Each year, termites and similar pests cause an estimated $30 billion in damage to crops and man-made structures in the U.S. alone. So, knowing how to prevent these little buggers is important. There are a few tricks you can do to ensure your old house is as safe as possible. Though no wooden structure is completely safe from termites, these tips can save you money and frustration.
1. Fix Leaks
Termites love soft wood! Much the same way we appreciate an especially tender steak, termites are looking for some soft tasty wood to munch on. When you have a water leak, whether from leaking pipes or an old roof, that water is causing wood to soften up. Wet wood is soft wood. And often times, you’ll have a colony of termites setup shop right at the spot where the wood has been softened up from months or years of a leak softening the wood up.
Be vigilant about your old house’s preventative maintenance. Check for leaks annually in the attic and basement or crawl space. Fixing these leaks early is like slamming the door in the termites faces.
2. Use Borate
Spraying borate onto any wood prior to priming and painting is an excellent way to prevent termites, carpenter ants, and some wood destroying fungi from attacking your house. Products like Bora-Care are simple to apply, you just dilute with water and spray on any wood you want to keep termites off of. The sprays soaks into the wood and makes for a very un-appetizing meal. After it dries, you can still prime and paint any treated wood.
The great thing about these sprays is that they only need to be used once. One treatment works for decades as long as the boards aren’t exposed to rain before being painted. And while many houses are treated with borate during construction these days you can also treat any existing house just as easily.
3. Use Old-Growth Wood
Yet one more reason to use salvaged materials to repair your old home. If you have a some damage to your house that needs repair, try using reclaimed old-growth wood for the repair instead of the soft new wood from lumberyards and hardware stores. Old-growth lumber is higher in resins, has more rock hard “late wood”, is more stable, more rot-resistant and a slew of other benefits. All that translates to a wood that is less attractive to termites and other insects. Find a local architectural salvage yard or restoration carpenter and they can help you find the right wood for the job.
4. Get a Termite Bond
In case you’re not familiar with a how a termite bond works, here’s the skinny. You pay a pest control company a couple hundred dollars every year to insure you against termite infestations. If they find active termites in your house they treat for free and usually pay for any damage caused by the termites. A termite bond works good because it transfers the risk of a termite problem to the pest control company and off of your shoulders.

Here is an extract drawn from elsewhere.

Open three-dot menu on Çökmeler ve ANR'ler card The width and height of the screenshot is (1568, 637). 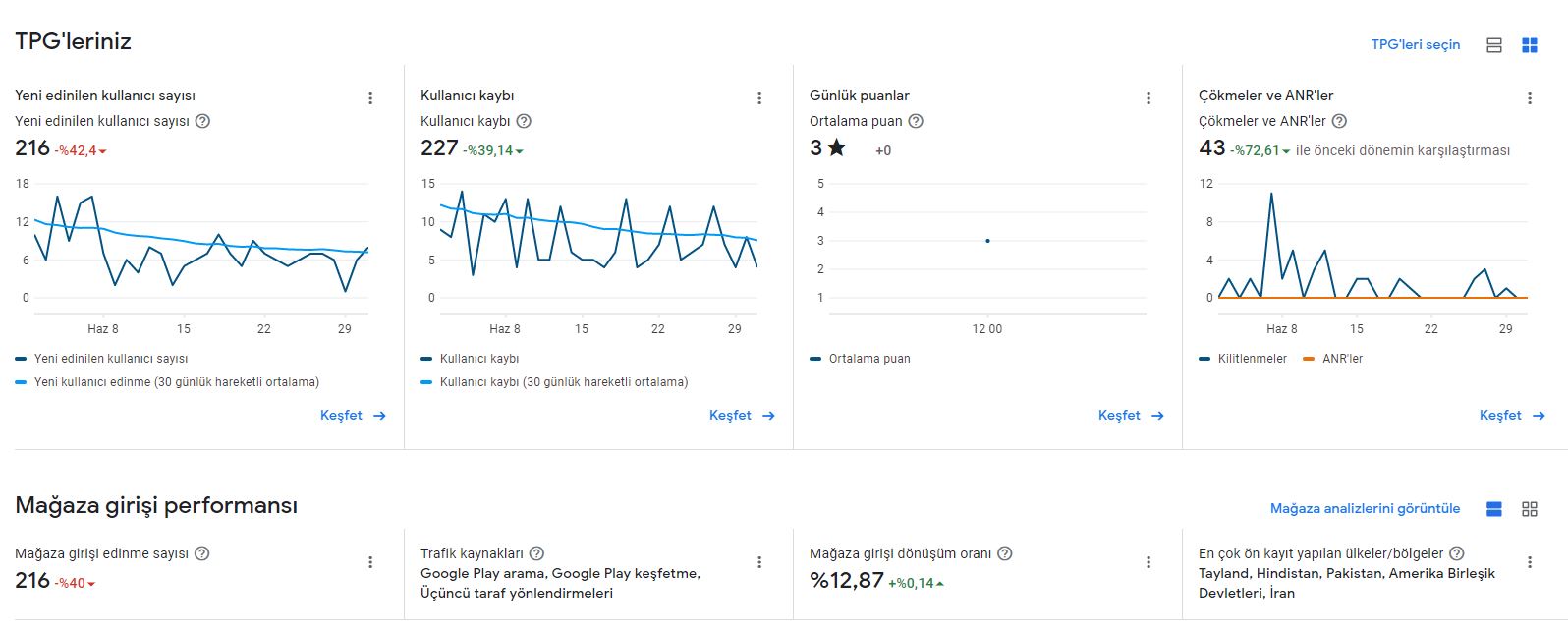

Another positive is that the company is motivated to come out and do spot treatments (also free with a bond) because if there is damage it’s their responsibility.
That’s it! The rest that you can do is to pay attention. If you see evidence of termites like rainbow looking wings around your windows or frass, which looks like poppy seeds but is actually the waste of termites. Either of those are sure fire signs that you’ve got termites. Keep an eye out and practice these tips and your house should be just fine for years to come.